Am zweiten Tag sollten wir alle einen Gegenstand mitbringen, der "interessant" aussieht, sagte Johannes, einer der Projektleiter. Also da kam schon einiges zusammen: ein Matchboxferrari, ein Obelix aus Stoff, ein paar Spielfiguren und einer hat auch einen Stein mitgebracht. Wir wussten aber gar nicht, wozu. Das kam erst am nächsten Tag heraus.

Dann haben wir darüber diskutiert, warum es so viele Filme gibt, in denen es Aliens gibt und andere fremde Wesen. Warum denkt man sich so viele verschiedene, nicht-realistische Dinge für Geschichten aus? Warum ist die Wirklichkeit nicht so interessant wie die Geschichten im Film? Warum ist es spannend, sich für das Leben im Universum zu interessieren? Gibt es überhaupt Leben im Universum? (Und warum ist Pluto kein Planet mehr? -)

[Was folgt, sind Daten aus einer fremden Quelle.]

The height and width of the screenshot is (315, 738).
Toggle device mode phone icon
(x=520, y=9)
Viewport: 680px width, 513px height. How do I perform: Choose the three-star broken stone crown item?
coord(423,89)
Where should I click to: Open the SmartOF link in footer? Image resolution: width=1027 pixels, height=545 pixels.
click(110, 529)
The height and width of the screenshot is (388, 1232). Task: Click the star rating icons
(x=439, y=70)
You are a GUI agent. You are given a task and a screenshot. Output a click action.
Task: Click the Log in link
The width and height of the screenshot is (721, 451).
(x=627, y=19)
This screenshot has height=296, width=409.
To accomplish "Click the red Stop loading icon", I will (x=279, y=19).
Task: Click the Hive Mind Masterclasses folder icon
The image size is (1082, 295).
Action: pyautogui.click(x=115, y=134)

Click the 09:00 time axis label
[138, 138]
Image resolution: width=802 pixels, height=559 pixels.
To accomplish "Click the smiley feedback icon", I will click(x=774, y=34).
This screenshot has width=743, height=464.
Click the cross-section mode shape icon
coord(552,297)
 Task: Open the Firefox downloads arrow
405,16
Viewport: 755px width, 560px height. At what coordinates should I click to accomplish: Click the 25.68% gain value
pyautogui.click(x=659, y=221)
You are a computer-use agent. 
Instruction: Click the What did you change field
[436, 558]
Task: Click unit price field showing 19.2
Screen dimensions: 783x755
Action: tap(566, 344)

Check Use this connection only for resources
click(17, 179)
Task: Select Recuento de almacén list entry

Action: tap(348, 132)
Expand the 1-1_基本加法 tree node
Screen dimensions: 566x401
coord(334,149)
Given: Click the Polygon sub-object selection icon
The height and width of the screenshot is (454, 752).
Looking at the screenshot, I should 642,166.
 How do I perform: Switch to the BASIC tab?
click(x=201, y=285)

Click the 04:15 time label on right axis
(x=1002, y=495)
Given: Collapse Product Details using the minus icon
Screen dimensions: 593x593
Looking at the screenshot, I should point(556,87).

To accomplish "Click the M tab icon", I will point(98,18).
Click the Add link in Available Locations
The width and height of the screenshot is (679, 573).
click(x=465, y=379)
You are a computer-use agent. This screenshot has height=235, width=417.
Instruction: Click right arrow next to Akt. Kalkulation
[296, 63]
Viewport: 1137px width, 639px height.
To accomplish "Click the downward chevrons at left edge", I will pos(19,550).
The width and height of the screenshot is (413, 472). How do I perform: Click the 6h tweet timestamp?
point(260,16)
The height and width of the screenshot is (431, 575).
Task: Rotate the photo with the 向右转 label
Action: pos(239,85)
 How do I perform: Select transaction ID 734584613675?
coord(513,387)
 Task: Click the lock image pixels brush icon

Das waren so Fragen, die wir für Professor Keller gesammelt und für das Interview mit ihm vorbereitet haben. Wir sollten auch etwas über den Begriff "non-photo realistic rendering" herausfinden, im Internet. Das war natürlich toll, herumzusurfen, aber Frank und Johannes sagten immer: Jetzt surft doch nicht so viel herum! (Spielverderber!)

Später haben einige von uns mit Frank aus einem Karton mit blauem, rotem und weißem Papier eine Cornell-Box gebaut. Eine Cornell-Box ist eine Box mit einer blauen und einer roten Wand, der Rest ist weiß. Aber auch hier wussten wir erst überhaupt nicht, warum?

Gegen Mittag sind wir mit einer anderen Zoom-Gruppe zur IHK gelaufen und haben dort einen Vortrag gehört von Nicolaus Hertle. Der sagte, er sei so jemand wie der "Peter Lustig" von Löwenzahn, weil er auch immer allen Menschen etwas erklärt. Er hat uns dann kleine Filmausschnitte gezeigt und von Erfindungen gesprochen, die schon alle an der Wissenschaftsstadt Ulm gemacht worden sind. Leider hat er nicht verraten, wie viel Geld die Erfinder dafür bekommen hatten. Schade!